Drupal was chosen as the core framework. At its core, while Drupal is extremely flexible, it is not equipped to carry out microservices functionality on its own. Therefore, multiple AWS solutions were engaged to offer scalable and cost-effective computation solution.

Solving with AWS

  • Amazon EC2: This offered an easily scalable and cost-effective computation solution. It gave the ability to run data analysis, compute workloads to aggregate data, as well as deliver predictive insight.

  • AWS Lambda: The frontend interface of the platform needed structured data to work with, preferably in JSON format. Lamba was used to transform the data coming in from various sources into a standard format.

  • Amazon S3: This was used to host the single page application built on AngularJS. S3 was also used as storage for all files and content assets for the platform.

  • AWS Cost Explorer: One of the Srijan teams primary objectives was to keep product development costs on track. AWS Cost Explorer was used to get a clear visualization of operation costs across all solutions, and optimize the budget as much as possible.

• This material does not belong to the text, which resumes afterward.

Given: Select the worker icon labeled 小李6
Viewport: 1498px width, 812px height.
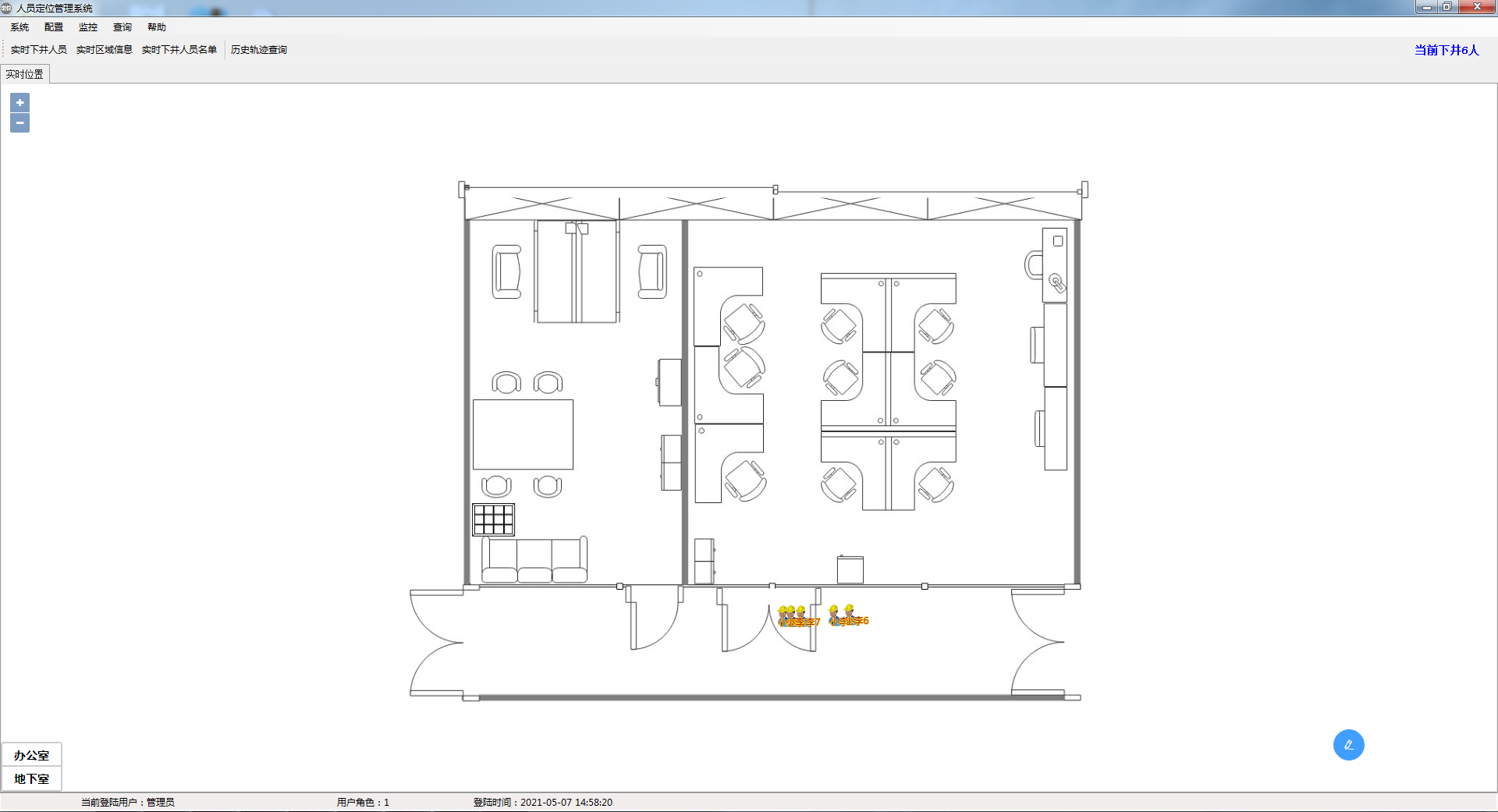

Other AWS Solutions include:

  • Amazon RDS as the database
  • Amazon Simple Queue Service (SQS) and Amazon Simple Notification Service (SNS) for customer notification mails and messages
  • AWS Organisations for security and compliance management

Third-party applications or solutions used

Drupal

Outcome(s)/results

  • Scalable platform achieved with a well-functioning microservices architecture
  • >99% performance reliability across enterprise customers
  • Seamless platform integration with other services

Specific Architecture Diagrams, Deployment Guides and other materials depending on the type of solution

The move towards a microservices-based architecture led to the need for a messaging service which would allow sending messages between independent microservices using pub-sub architecture. This architecture had to be built for scale whilst allowing decoupling of each of the microservices. Here,

  • Different microservices were producers and consumers of the events.
  • To every event there was an associated topic in SNS.
  • To each topic there was an associated queue using SQS.
  • Lambda functions were used as event handlers thus keeping each of the microservices fully decoupled.

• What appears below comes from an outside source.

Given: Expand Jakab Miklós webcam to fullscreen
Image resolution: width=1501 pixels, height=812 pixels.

The final solution architecture looked like this.

solving microservices communication-1

The workflow of the solution was as follows:

  • Microservices act as producers of the event and each event could have multiple interested parties(consumers). All the interested parties are microservices as well.
  • Each event emitted by the producer has an associated topic in SNS, and for each topic in SNS there is an associated queue using SQS
  • For each SQS queue there is an associated lambda function which polls the queue and invokes your function synchronously with an event that contains queue messages. Lambda reads messages in batches and invokes your function once for each batch.
  • Lambda functions further invoke the microservice (consumers)
  • All the events are logged in Amazon CloudWatch, thus recording the event sequence of the flow.